From owner-freebsd-hackers  Thu Apr 27 18:16:50 2000
Delivered-To: freebsd-hackers@freebsd.org
Received: from localhost (localhost [127.0.0.1])
	by hub.freebsd.org (Postfix) with ESMTP
	id BFCED37BB73; Thu, 27 Apr 2000 18:16:43 -0700 (PDT)
	(envelope-from green@FreeBSD.org)
Date: Thu, 27 Apr 2000 21:16:40 -0400 (EDT)
From: Brian Fundakowski Feldman <green@FreeBSD.org>
X-Sender: green@green.dyndns.org
To: Luoqi Chen <luoqi@watermarkgroup.com>
Cc: hackers@FreeBSD.ORG
Subject: Re:  lock-ups due to the scheduler 
In-Reply-To: <200004270547.e3R5lfi24004@lor.watermarkgroup.com>
Message-ID: <Pine.BSF.4.21.0004272022330.616-100000@green.dyndns.org>
MIME-Version: 1.0
Content-Type: TEXT/PLAIN; charset=US-ASCII
Sender: owner-freebsd-hackers@FreeBSD.ORG
Precedence: bulk
X-Loop: FreeBSD.ORG

On Thu, 27 Apr 2000, Luoqi Chen wrote:

> This is quite interesting. I'm no scheduler expert, but my understanding
> is priority < PUSER won't degrade and is only set in kernel mode after
> waking up from a sleep. In user mode, processes should always have priority
> p_usrpri >= PUSER, it is obviously not true for a negative nice value:

That was my take on it.  There were multiple tests for <= PUSER which
were really tests for whether or not the process was in SRUN.  However,
changing these tests to SRUN tests didn't prevent lockups, so the
problem seems to be deeper than that.  And they definitely keep p_priority
< PUSER processes from updating their p_priority to their newly calculated
p_usrpri, a very large bug.

▶ [DATA]:
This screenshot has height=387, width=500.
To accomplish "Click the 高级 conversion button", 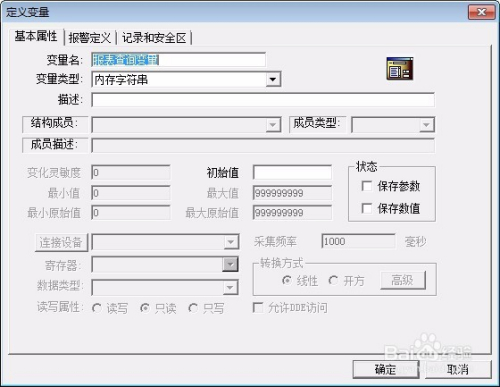I will tap(403, 280).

▶ [DESCRIPTION OF THE TASK]: List every email address that appears in the From, To and Cc header lines of the mailing-list message. The data that comes after the mailing-list message is separate material.

▶ [FINISHED ANSWER]:
green@FreeBSD.org
luoqi@watermarkgroup.com
hackers@FreeBSD.ORG